§ **LISTED ENTRIES**
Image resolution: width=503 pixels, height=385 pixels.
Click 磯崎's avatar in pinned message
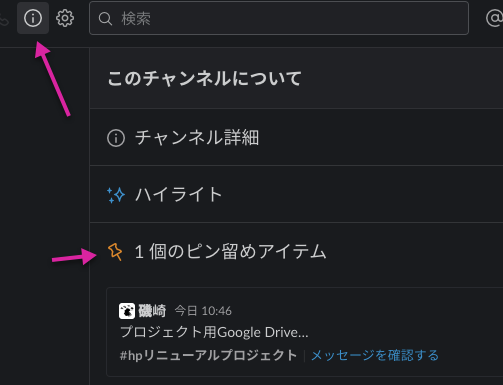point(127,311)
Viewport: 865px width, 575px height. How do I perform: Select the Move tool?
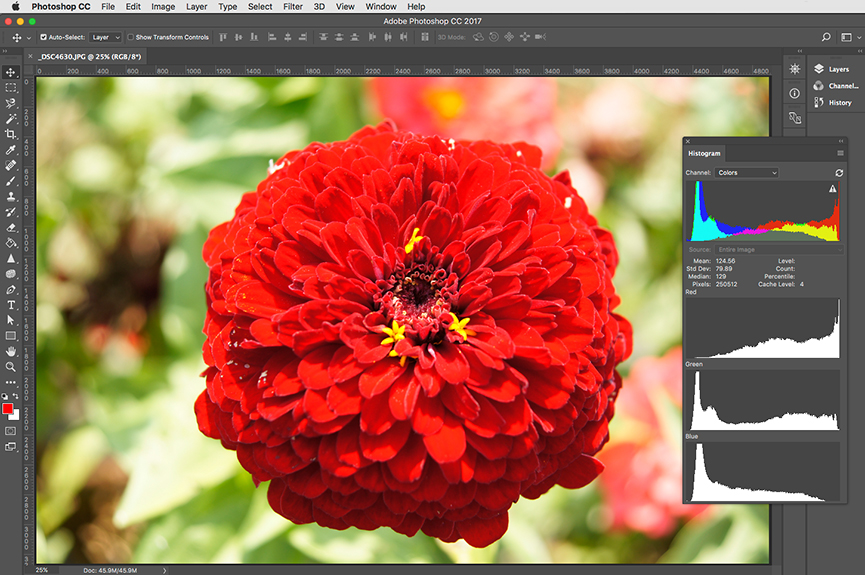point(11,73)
--
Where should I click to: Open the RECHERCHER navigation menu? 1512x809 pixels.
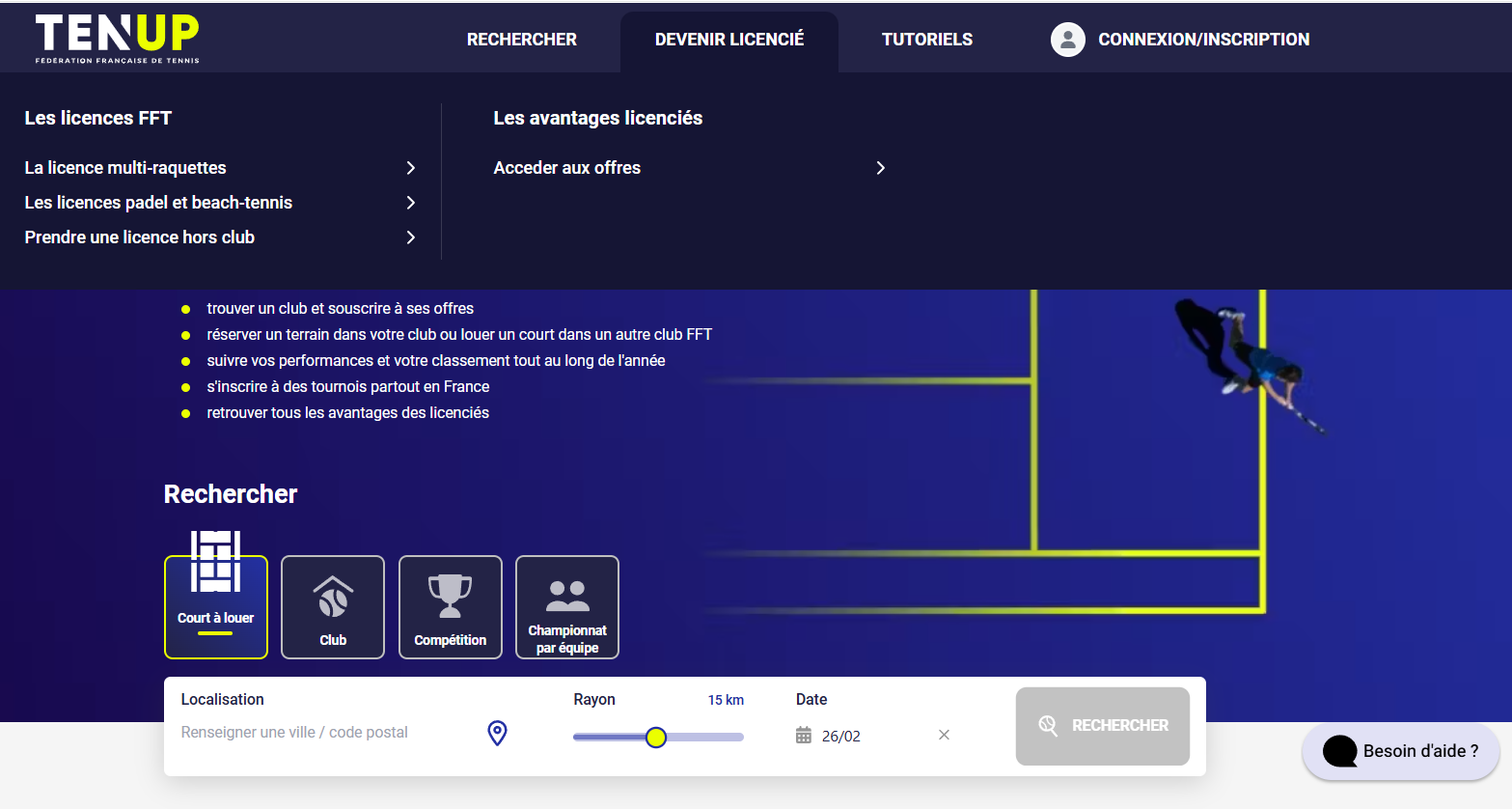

§ **TASK DETAILS**
What lines of the material above hold the string "pixels"? Please copy them.

§ **REPLY TO THE EXERCISE**
Image resolution: width=503 pixels, height=385 pixels.
Where should I click to: Open the RECHERCHER navigation menu? 1512x809 pixels.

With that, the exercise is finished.